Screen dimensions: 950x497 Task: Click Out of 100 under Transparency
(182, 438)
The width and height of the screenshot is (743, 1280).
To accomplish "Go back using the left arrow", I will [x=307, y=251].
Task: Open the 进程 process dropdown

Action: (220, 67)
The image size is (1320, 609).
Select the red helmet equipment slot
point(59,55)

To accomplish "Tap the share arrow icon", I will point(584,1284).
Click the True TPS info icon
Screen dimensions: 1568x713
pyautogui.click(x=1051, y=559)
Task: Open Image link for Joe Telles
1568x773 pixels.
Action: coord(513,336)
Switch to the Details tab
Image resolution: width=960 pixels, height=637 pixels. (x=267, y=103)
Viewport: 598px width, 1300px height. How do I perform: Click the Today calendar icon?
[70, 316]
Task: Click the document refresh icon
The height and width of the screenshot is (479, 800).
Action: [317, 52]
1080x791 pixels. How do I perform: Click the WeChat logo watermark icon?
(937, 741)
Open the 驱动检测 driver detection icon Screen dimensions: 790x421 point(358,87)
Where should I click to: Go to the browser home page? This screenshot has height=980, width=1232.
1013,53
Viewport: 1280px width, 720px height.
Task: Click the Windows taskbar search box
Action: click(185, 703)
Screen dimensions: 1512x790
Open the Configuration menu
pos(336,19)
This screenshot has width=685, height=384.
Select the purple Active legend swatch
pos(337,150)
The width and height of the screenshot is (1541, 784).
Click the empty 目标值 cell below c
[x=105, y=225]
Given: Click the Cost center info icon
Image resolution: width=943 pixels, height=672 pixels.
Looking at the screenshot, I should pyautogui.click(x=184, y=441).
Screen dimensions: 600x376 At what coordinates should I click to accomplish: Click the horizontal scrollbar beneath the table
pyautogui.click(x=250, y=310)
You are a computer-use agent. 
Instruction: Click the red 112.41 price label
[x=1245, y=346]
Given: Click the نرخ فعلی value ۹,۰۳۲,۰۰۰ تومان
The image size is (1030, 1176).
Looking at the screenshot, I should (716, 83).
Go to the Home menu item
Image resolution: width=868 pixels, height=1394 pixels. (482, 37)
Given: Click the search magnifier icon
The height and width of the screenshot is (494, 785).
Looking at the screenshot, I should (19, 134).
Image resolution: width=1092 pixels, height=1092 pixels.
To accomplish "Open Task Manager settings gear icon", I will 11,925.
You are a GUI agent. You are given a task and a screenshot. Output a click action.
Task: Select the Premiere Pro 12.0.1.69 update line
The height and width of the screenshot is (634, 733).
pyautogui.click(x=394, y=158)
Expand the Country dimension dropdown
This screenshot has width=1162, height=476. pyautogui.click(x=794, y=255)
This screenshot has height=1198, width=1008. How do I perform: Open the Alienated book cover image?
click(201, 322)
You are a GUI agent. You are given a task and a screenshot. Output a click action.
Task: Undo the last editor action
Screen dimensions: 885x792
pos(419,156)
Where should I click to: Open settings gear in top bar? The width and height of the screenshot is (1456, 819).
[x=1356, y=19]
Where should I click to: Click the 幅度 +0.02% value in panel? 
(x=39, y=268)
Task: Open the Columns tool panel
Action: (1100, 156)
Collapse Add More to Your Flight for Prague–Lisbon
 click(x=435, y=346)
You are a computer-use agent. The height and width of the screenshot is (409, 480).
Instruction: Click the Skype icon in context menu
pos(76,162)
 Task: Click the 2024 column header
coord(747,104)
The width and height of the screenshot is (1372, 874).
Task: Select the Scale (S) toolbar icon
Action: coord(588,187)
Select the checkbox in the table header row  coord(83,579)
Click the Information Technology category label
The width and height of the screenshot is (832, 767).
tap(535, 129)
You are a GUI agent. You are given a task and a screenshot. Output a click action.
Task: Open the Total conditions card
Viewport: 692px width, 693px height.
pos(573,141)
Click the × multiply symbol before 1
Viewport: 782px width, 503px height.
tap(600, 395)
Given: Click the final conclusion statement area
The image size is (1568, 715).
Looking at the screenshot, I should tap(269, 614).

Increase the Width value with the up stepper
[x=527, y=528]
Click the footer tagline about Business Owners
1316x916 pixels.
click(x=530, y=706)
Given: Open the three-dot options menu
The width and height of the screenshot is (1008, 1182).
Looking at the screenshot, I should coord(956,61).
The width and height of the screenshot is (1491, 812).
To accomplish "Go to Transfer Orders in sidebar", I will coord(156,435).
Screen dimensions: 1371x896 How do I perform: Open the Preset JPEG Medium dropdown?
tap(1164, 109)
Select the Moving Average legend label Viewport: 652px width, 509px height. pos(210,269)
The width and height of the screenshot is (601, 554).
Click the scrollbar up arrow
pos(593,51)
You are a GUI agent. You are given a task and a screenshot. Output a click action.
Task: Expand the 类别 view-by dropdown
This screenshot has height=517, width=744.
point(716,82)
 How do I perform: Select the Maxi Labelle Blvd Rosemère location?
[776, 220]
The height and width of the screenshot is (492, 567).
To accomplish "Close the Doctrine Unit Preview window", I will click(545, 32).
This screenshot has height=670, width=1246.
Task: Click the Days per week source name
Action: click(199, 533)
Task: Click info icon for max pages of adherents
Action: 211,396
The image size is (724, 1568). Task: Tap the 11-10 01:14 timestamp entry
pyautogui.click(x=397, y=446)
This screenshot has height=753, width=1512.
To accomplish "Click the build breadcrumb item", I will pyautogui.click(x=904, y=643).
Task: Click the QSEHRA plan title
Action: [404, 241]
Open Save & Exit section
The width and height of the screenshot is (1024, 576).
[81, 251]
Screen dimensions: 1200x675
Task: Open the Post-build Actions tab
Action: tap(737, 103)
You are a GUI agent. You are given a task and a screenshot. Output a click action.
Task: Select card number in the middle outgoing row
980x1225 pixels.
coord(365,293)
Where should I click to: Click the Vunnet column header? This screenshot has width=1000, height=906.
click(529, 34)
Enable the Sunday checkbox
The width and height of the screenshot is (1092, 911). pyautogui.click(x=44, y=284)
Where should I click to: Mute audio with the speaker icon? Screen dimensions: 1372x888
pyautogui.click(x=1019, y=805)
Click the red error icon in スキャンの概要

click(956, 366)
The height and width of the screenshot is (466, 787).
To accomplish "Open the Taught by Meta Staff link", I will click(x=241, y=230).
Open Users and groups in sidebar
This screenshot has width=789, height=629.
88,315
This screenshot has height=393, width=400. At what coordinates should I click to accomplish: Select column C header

§

> _Given task_: Please give the material above again, replacing "Transparency" with "Opacity" and leaving everything else unchanged.

> _Task result_:
Screen dimensions: 950x497 Task: Click Out of 100 under Opacity
(182, 438)
The width and height of the screenshot is (743, 1280).
To accomplish "Go back using the left arrow", I will [x=307, y=251].
Task: Open the 进程 process dropdown

Action: (220, 67)
The image size is (1320, 609).
Select the red helmet equipment slot
point(59,55)

To accomplish "Tap the share arrow icon", I will point(584,1284).
Click the True TPS info icon
Screen dimensions: 1568x713
pyautogui.click(x=1051, y=559)
Task: Open Image link for Joe Telles
1568x773 pixels.
Action: coord(513,336)
Switch to the Details tab
Image resolution: width=960 pixels, height=637 pixels. (x=267, y=103)
Viewport: 598px width, 1300px height. How do I perform: Click the Today calendar icon?
[70, 316]
Task: Click the document refresh icon
The height and width of the screenshot is (479, 800).
Action: [317, 52]
1080x791 pixels. How do I perform: Click the WeChat logo watermark icon?
(937, 741)
Open the 驱动检测 driver detection icon Screen dimensions: 790x421 point(358,87)
Where should I click to: Go to the browser home page? This screenshot has height=980, width=1232.
1013,53
Viewport: 1280px width, 720px height.
Task: Click the Windows taskbar search box
Action: click(185, 703)
Screen dimensions: 1512x790
Open the Configuration menu
pos(336,19)
This screenshot has width=685, height=384.
Select the purple Active legend swatch
pos(337,150)
The width and height of the screenshot is (1541, 784).
Click the empty 目标值 cell below c
[x=105, y=225]
Given: Click the Cost center info icon
Image resolution: width=943 pixels, height=672 pixels.
Looking at the screenshot, I should pyautogui.click(x=184, y=441).
Screen dimensions: 600x376 At what coordinates should I click to accomplish: Click the horizontal scrollbar beneath the table
pyautogui.click(x=250, y=310)
You are a computer-use agent. 
Instruction: Click the red 112.41 price label
[x=1245, y=346]
Given: Click the نرخ فعلی value ۹,۰۳۲,۰۰۰ تومان
The image size is (1030, 1176).
Looking at the screenshot, I should (716, 83).
Go to the Home menu item
Image resolution: width=868 pixels, height=1394 pixels. (482, 37)
Given: Click the search magnifier icon
The height and width of the screenshot is (494, 785).
Looking at the screenshot, I should (19, 134).
Image resolution: width=1092 pixels, height=1092 pixels.
To accomplish "Open Task Manager settings gear icon", I will 11,925.
You are a GUI agent. You are given a task and a screenshot. Output a click action.
Task: Select the Premiere Pro 12.0.1.69 update line
The height and width of the screenshot is (634, 733).
pyautogui.click(x=394, y=158)
Expand the Country dimension dropdown
This screenshot has width=1162, height=476. pyautogui.click(x=794, y=255)
This screenshot has height=1198, width=1008. How do I perform: Open the Alienated book cover image?
click(201, 322)
You are a GUI agent. You are given a task and a screenshot. Output a click action.
Task: Undo the last editor action
Screen dimensions: 885x792
pos(419,156)
Where should I click to: Open settings gear in top bar? The width and height of the screenshot is (1456, 819).
[x=1356, y=19]
Where should I click to: Click the 幅度 +0.02% value in panel? 
(x=39, y=268)
Task: Open the Columns tool panel
Action: (1100, 156)
Collapse Add More to Your Flight for Prague–Lisbon
 click(x=435, y=346)
You are a computer-use agent. The height and width of the screenshot is (409, 480).
Instruction: Click the Skype icon in context menu
pos(76,162)
 Task: Click the 2024 column header
coord(747,104)
The width and height of the screenshot is (1372, 874).
Task: Select the Scale (S) toolbar icon
Action: coord(588,187)
Select the checkbox in the table header row  coord(83,579)
Click the Information Technology category label
The width and height of the screenshot is (832, 767).
tap(535, 129)
You are a GUI agent. You are given a task and a screenshot. Output a click action.
Task: Open the Total conditions card
Viewport: 692px width, 693px height.
pos(573,141)
Click the × multiply symbol before 1
Viewport: 782px width, 503px height.
tap(600, 395)
Given: Click the final conclusion statement area
The image size is (1568, 715).
Looking at the screenshot, I should tap(269, 614).

Increase the Width value with the up stepper
[x=527, y=528]
Click the footer tagline about Business Owners
1316x916 pixels.
click(x=530, y=706)
Given: Open the three-dot options menu
The width and height of the screenshot is (1008, 1182).
Looking at the screenshot, I should coord(956,61).
The width and height of the screenshot is (1491, 812).
To accomplish "Go to Transfer Orders in sidebar", I will coord(156,435).
Screen dimensions: 1371x896 How do I perform: Open the Preset JPEG Medium dropdown?
tap(1164, 109)
Select the Moving Average legend label Viewport: 652px width, 509px height. pos(210,269)
The width and height of the screenshot is (601, 554).
Click the scrollbar up arrow
pos(593,51)
You are a GUI agent. You are given a task and a screenshot. Output a click action.
Task: Expand the 类别 view-by dropdown
This screenshot has height=517, width=744.
point(716,82)
 How do I perform: Select the Maxi Labelle Blvd Rosemère location?
[776, 220]
The height and width of the screenshot is (492, 567).
To accomplish "Close the Doctrine Unit Preview window", I will click(545, 32).
This screenshot has height=670, width=1246.
Task: Click the Days per week source name
Action: click(199, 533)
Task: Click info icon for max pages of adherents
Action: 211,396
The image size is (724, 1568). Task: Tap the 11-10 01:14 timestamp entry
pyautogui.click(x=397, y=446)
This screenshot has height=753, width=1512.
To accomplish "Click the build breadcrumb item", I will pyautogui.click(x=904, y=643).
Task: Click the QSEHRA plan title
Action: [404, 241]
Open Save & Exit section
The width and height of the screenshot is (1024, 576).
[81, 251]
Screen dimensions: 1200x675
Task: Open the Post-build Actions tab
Action: tap(737, 103)
You are a GUI agent. You are given a task and a screenshot. Output a click action.
Task: Select card number in the middle outgoing row
980x1225 pixels.
coord(365,293)
Where should I click to: Click the Vunnet column header? This screenshot has width=1000, height=906.
click(529, 34)
Enable the Sunday checkbox
The width and height of the screenshot is (1092, 911). pyautogui.click(x=44, y=284)
Where should I click to: Mute audio with the speaker icon? Screen dimensions: 1372x888
pyautogui.click(x=1019, y=805)
Click the red error icon in スキャンの概要

click(956, 366)
The height and width of the screenshot is (466, 787).
To accomplish "Open the Taught by Meta Staff link", I will click(x=241, y=230).
Open Users and groups in sidebar
This screenshot has width=789, height=629.
88,315
This screenshot has height=393, width=400. At what coordinates should I click to accomplish: Select column C header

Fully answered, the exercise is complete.